- _Requisito_:
Responda às perguntas sobre o excerto do texto relativo às vacinas:
1. Segundo a Aliança, quanto financiamento público receberam, no conjunto, as vacinas da Pfizer/BioNTech, da AstraZeneca/Oxford e da Moderna?
2. Que percentagem das suas doses se comprometeu a AstraZeneca a disponibilizar a custo de produção para os países em desenvolvimento?
3. A que temperaturas pode ser armazenada a vacina desenvolvida pela Universidade de Oxford?

- _Excerto do texto_:
Consequências da disparidade

Mohga Kamal Yanni lembra que o problema de base está “no sistema actual, em que as farmacêuticas usam fundos dos governos para as suas investigações mas retêm direitos exclusivos e mantêm a sua tecnologia em segredo para aumentar os lucros”, um sistema “que pode custar muitas vidas”. No conjunto, diz a Aliança, as vacinas da Pfizer/BioNTech, da AstraZeneca/Oxford e da Moderna receberam cinco mil milhões de dólares de financiamento público, tendo por isso a responsabilidade de agir “no interesse público global”.

A AstraZeneca, que está a fabricar a vacina desenvolvida pela Universidade de Oxford, comprometeu-se a disponibilizar 64% das suas doses a custo de produção para os países em desenvolvimento. Esta vacina, mais barata do que as outras, pode ser armazenada a temperaturas de um frigorífico normal, o que facilitará a sua distribuição.

- _Entradas extraídas_:

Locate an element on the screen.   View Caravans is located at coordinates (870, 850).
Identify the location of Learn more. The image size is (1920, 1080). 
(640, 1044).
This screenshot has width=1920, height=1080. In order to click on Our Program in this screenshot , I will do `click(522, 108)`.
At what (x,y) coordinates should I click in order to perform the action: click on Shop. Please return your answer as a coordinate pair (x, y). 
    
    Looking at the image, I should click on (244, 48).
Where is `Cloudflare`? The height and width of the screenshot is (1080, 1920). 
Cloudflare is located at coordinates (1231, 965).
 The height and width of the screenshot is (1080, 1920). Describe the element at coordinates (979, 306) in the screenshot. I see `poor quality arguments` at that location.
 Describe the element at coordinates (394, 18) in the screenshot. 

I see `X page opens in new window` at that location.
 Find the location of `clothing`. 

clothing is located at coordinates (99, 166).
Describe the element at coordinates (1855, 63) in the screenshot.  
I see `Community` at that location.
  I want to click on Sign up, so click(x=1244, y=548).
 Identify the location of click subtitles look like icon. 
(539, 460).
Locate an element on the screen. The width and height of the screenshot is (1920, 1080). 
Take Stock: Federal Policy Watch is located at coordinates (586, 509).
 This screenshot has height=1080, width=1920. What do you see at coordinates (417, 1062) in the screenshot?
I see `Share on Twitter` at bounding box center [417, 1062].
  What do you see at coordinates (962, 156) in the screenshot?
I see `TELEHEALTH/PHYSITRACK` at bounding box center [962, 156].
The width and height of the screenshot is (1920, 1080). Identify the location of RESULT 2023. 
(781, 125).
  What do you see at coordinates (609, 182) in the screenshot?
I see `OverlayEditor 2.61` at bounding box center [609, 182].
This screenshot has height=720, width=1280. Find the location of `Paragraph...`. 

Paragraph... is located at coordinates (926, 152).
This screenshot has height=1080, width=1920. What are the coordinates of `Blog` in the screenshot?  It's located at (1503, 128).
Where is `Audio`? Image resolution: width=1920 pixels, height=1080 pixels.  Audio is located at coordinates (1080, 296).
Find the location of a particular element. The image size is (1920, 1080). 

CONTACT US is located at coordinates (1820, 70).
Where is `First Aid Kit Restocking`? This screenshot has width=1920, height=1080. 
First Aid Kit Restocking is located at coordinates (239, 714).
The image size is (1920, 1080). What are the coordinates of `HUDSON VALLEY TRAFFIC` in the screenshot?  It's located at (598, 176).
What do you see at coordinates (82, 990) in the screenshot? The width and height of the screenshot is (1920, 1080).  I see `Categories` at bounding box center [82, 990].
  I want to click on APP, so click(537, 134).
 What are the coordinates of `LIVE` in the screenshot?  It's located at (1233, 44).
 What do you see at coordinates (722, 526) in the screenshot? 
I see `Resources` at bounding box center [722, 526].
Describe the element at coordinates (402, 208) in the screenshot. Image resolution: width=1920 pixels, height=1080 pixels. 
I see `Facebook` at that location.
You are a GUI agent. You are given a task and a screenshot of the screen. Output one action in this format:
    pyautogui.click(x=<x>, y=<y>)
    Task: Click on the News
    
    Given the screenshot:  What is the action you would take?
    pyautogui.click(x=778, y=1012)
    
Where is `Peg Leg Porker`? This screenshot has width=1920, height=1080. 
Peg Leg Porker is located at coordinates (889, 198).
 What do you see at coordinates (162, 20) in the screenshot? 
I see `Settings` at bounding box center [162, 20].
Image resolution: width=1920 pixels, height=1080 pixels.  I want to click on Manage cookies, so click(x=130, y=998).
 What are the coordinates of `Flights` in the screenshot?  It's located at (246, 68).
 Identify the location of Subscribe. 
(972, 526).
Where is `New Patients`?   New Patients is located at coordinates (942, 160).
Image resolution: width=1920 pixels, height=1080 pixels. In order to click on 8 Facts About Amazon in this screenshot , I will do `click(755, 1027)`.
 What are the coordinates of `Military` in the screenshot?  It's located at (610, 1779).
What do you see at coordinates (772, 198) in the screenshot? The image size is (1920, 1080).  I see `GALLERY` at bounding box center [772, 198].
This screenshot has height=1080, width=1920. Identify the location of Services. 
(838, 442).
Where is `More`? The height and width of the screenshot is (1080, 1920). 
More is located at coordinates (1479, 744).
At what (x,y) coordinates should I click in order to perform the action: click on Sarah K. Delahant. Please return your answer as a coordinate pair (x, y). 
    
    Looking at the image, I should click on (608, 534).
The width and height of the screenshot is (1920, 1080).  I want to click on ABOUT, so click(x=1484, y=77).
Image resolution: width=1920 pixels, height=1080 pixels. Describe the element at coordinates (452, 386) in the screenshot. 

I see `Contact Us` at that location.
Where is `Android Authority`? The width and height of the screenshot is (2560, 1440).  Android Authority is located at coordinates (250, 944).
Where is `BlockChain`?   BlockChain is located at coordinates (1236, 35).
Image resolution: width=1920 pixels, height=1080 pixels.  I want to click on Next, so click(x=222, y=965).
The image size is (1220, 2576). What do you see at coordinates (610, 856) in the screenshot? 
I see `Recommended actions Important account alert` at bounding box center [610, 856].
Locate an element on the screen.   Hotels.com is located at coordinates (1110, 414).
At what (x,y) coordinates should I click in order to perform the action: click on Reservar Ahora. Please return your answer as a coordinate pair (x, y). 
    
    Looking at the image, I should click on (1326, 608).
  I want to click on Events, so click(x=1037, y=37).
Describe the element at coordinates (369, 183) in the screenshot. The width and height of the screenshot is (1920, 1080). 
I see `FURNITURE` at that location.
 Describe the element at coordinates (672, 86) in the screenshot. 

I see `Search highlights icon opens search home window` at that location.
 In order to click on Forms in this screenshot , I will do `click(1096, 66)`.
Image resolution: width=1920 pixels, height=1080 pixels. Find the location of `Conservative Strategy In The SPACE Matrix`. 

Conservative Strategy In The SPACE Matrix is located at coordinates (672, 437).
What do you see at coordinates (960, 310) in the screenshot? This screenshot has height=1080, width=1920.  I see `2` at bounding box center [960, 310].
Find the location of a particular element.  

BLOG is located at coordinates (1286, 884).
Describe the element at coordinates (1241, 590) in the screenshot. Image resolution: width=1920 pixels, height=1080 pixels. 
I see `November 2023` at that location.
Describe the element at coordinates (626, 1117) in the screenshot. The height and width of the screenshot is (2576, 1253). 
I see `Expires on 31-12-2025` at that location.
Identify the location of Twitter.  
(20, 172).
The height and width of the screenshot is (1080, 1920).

- _Resultado abaixo_:
1. Cinco mil milhões de dólares.
2. 64%.
3. A temperaturas de um frigorífico normal.